**Work instructions**. Look for the line with "Task: Remove Zomato from the watchlist" in the data below, then reproduce word for word that line and every line after it. Leave out all pictures and add nothing.

**Material for this task**.
※
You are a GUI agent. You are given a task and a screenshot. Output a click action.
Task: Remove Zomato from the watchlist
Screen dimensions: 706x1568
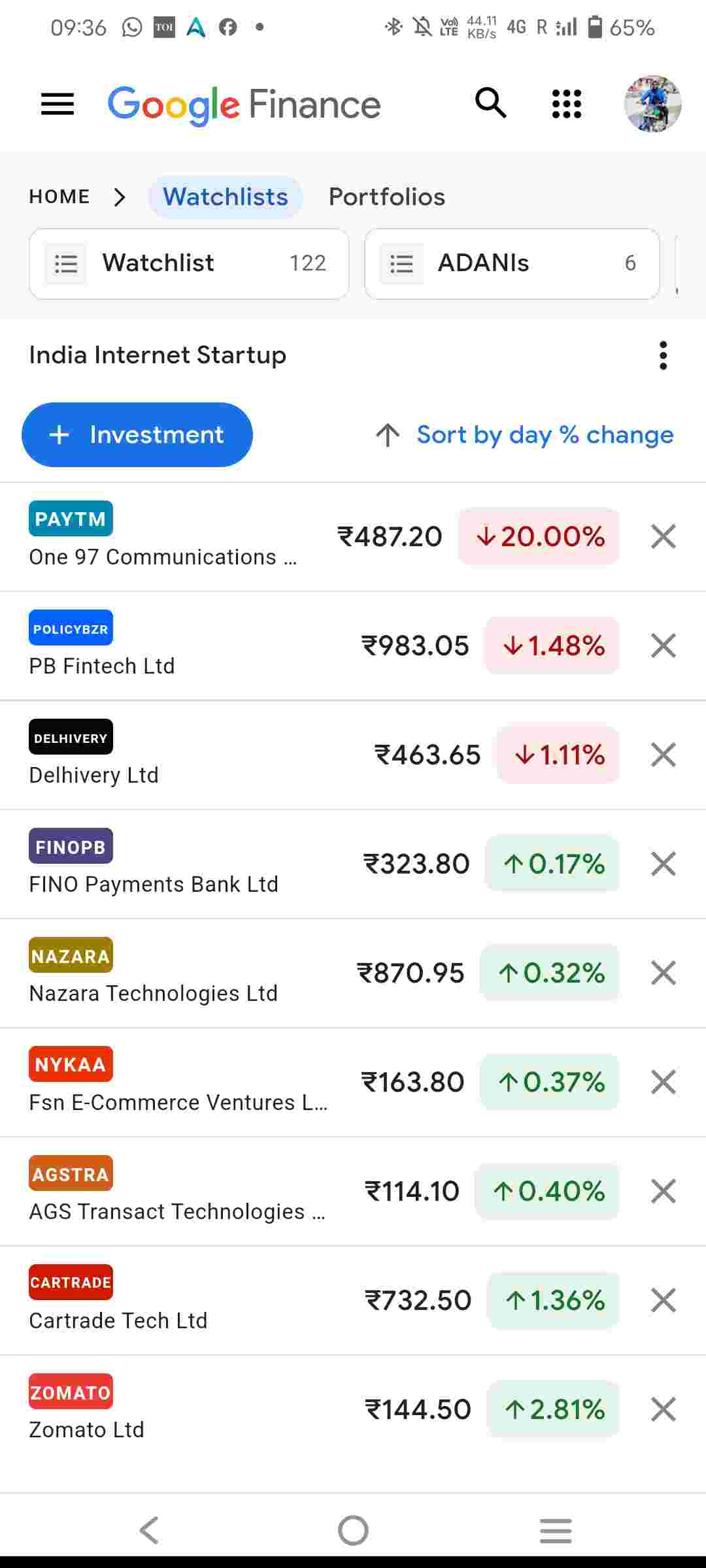(x=663, y=1409)
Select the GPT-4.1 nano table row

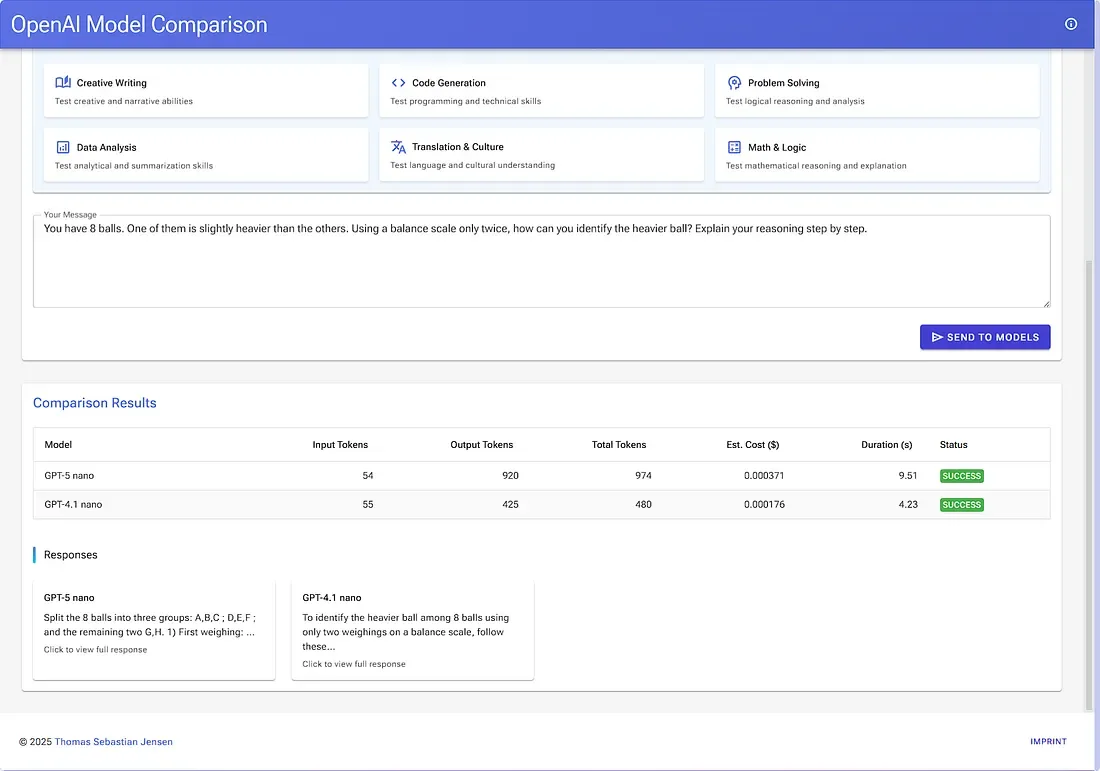point(541,505)
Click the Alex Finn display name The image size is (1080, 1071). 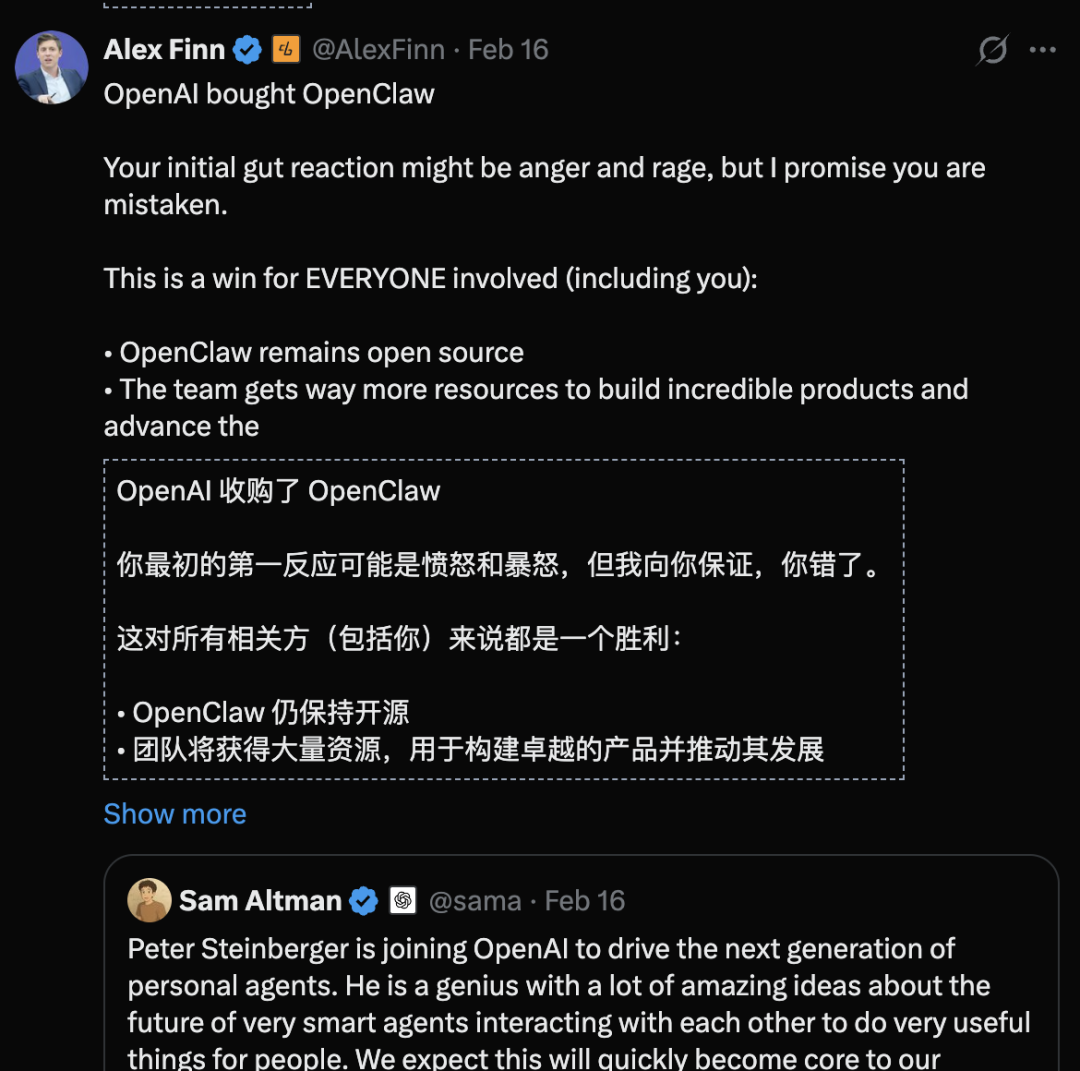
※
**Response for this exercise**.
Task: Remove Zomato from the watchlist
Screen dimensions: 706x1568
(x=663, y=1409)
Select the GPT-4.1 nano table row

point(541,505)
Click the Alex Finn display name The image size is (1080, 1071). 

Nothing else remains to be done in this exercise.